▶ _WHAT YOU ARE ASKED TO DO_
In the entries that follow, find the line containing "Search (627, 998)"; from there, copy every line exactly through the line containing "AWS Elemental MediaLive".

▶ _RECORDS FOR THE EXERCISE_
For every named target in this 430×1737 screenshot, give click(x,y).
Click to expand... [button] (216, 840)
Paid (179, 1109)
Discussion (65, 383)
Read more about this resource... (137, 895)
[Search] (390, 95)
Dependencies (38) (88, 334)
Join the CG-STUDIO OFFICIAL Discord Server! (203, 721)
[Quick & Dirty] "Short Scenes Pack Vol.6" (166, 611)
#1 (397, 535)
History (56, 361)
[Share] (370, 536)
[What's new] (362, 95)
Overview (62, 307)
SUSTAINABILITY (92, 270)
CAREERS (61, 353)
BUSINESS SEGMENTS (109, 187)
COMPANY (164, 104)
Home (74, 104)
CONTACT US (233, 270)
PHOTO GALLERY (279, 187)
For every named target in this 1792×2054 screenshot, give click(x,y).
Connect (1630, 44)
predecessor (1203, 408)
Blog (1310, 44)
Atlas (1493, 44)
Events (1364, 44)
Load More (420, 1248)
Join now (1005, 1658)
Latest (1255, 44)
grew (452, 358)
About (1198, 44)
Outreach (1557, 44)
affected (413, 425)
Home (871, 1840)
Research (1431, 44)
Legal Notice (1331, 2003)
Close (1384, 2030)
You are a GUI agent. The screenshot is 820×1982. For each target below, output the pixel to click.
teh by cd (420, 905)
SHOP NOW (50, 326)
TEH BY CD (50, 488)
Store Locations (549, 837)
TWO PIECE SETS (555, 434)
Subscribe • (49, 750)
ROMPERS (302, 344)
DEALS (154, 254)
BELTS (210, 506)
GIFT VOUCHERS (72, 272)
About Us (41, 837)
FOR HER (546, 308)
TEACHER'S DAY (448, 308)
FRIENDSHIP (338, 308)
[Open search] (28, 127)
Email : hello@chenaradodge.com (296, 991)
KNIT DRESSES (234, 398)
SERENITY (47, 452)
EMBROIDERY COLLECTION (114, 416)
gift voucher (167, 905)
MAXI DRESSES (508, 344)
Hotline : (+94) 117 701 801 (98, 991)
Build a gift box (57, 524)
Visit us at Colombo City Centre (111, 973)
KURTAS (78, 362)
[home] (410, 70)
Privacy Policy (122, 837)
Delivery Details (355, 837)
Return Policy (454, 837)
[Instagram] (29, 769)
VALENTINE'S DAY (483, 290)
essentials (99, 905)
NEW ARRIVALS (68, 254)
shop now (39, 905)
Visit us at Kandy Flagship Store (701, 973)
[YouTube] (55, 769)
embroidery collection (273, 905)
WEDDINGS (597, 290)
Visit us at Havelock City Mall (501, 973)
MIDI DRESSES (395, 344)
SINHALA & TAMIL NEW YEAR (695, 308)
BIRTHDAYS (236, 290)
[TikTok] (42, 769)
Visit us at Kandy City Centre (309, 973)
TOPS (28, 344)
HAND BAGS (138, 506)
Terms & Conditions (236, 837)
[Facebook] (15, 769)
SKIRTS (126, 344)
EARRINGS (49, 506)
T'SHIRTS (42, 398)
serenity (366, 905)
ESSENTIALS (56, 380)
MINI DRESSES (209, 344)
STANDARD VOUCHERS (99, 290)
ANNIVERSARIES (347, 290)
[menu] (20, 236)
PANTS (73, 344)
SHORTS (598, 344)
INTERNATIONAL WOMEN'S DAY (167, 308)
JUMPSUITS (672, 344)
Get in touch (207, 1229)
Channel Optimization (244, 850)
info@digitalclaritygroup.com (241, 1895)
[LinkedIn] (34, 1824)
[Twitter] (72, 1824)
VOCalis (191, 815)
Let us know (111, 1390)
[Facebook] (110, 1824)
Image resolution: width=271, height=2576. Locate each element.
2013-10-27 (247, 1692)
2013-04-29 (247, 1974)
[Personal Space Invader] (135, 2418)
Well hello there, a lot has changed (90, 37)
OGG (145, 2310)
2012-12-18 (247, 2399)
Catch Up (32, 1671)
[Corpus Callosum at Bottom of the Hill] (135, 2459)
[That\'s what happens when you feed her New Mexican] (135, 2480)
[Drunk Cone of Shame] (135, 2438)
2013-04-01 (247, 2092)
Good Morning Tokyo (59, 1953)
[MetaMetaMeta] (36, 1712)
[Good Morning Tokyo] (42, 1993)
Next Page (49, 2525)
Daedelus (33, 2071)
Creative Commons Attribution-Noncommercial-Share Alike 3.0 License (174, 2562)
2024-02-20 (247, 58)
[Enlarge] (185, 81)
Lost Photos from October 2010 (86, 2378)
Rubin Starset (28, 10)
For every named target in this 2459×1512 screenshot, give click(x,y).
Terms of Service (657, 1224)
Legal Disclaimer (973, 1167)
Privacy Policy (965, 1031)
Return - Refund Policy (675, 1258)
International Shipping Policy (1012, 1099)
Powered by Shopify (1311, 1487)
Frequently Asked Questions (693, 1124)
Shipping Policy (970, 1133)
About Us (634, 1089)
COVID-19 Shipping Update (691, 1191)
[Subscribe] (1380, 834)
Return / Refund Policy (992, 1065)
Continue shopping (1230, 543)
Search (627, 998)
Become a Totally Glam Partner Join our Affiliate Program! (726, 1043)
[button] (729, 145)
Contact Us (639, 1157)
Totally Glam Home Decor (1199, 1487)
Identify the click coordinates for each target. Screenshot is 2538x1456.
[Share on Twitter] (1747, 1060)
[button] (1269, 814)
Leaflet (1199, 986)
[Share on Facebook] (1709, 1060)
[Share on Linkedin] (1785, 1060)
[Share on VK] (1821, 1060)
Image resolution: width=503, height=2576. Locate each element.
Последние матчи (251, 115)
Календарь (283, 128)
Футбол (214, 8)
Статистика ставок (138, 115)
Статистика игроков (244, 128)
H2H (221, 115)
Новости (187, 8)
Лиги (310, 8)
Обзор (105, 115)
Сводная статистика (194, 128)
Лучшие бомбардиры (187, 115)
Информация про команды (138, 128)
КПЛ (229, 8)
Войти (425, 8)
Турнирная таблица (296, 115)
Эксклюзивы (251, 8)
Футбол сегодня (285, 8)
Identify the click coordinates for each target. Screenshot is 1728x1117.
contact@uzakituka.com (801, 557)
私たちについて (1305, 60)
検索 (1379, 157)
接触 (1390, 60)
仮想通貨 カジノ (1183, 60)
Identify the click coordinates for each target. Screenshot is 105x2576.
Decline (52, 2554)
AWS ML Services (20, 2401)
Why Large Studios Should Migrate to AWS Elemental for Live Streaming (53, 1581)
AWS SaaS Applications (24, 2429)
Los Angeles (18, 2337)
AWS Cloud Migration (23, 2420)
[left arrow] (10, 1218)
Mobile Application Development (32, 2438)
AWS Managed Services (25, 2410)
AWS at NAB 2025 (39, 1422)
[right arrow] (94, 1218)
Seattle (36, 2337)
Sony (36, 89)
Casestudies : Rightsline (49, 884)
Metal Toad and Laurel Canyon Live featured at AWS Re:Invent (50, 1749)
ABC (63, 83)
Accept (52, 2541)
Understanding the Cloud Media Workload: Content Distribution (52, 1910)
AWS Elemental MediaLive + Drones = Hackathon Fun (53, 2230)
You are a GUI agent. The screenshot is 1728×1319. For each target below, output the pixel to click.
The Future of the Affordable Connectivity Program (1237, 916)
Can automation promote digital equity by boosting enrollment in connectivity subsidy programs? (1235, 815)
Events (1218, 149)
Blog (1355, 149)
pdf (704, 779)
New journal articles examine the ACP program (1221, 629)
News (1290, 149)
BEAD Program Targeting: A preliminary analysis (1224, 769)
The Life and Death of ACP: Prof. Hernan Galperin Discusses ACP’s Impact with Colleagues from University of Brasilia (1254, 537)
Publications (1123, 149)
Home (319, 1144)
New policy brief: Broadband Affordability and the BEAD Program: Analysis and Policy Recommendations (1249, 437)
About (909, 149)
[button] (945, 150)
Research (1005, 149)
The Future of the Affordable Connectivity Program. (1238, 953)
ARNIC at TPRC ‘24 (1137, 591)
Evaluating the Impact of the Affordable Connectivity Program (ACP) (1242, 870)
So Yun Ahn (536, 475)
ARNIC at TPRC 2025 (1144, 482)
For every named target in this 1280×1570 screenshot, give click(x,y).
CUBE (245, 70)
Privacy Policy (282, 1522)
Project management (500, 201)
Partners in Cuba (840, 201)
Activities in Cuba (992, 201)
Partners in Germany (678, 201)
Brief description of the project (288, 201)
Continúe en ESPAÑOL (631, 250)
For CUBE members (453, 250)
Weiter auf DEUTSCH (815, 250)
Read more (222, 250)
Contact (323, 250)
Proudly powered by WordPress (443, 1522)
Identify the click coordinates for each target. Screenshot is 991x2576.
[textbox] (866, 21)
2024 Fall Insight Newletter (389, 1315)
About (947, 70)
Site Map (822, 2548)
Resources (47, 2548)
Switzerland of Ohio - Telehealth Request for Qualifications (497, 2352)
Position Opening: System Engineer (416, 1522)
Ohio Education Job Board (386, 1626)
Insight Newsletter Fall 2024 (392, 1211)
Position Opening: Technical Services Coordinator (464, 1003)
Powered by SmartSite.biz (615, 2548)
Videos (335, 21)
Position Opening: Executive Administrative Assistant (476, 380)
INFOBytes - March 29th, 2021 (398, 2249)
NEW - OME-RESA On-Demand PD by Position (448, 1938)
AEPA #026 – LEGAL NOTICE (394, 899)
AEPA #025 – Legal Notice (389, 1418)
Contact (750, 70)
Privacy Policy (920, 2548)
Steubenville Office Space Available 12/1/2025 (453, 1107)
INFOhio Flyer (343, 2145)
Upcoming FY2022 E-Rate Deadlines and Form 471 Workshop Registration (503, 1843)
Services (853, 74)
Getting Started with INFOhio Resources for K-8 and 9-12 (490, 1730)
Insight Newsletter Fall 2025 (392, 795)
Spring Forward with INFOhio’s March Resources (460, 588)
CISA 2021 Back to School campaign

▶ _ANSWER BOX_
Search (627, 998)
Become a Totally Glam Partner Join our Affiliate Program! (726, 1043)
[button] (729, 145)
Contact Us (639, 1157)
Totally Glam Home Decor (1199, 1487)
Identify the click coordinates for each target. Screenshot is 2538x1456.
[Share on Twitter] (1747, 1060)
[button] (1269, 814)
Leaflet (1199, 986)
[Share on Facebook] (1709, 1060)
[Share on Linkedin] (1785, 1060)
[Share on VK] (1821, 1060)
Image resolution: width=503, height=2576. Locate each element.
Последние матчи (251, 115)
Календарь (283, 128)
Футбол (214, 8)
Статистика ставок (138, 115)
Статистика игроков (244, 128)
H2H (221, 115)
Новости (187, 8)
Лиги (310, 8)
Обзор (105, 115)
Сводная статистика (194, 128)
Лучшие бомбардиры (187, 115)
Информация про команды (138, 128)
КПЛ (229, 8)
Войти (425, 8)
Турнирная таблица (296, 115)
Эксклюзивы (251, 8)
Футбол сегодня (285, 8)
Identify the click coordinates for each target. Screenshot is 1728x1117.
contact@uzakituka.com (801, 557)
私たちについて (1305, 60)
検索 (1379, 157)
接触 (1390, 60)
仮想通貨 カジノ (1183, 60)
Identify the click coordinates for each target. Screenshot is 105x2576.
Decline (52, 2554)
AWS ML Services (20, 2401)
Why Large Studios Should Migrate to AWS Elemental for Live Streaming (53, 1581)
AWS SaaS Applications (24, 2429)
Los Angeles (18, 2337)
AWS Cloud Migration (23, 2420)
[left arrow] (10, 1218)
Mobile Application Development (32, 2438)
AWS Managed Services (25, 2410)
AWS at NAB 2025 (39, 1422)
[right arrow] (94, 1218)
Seattle (36, 2337)
Sony (36, 89)
Casestudies : Rightsline (49, 884)
Metal Toad and Laurel Canyon Live featured at AWS Re:Invent (50, 1749)
ABC (63, 83)
Accept (52, 2541)
Understanding the Cloud Media Workload: Content Distribution (52, 1910)
AWS Elemental MediaLive + Drones = Hackathon Fun (53, 2230)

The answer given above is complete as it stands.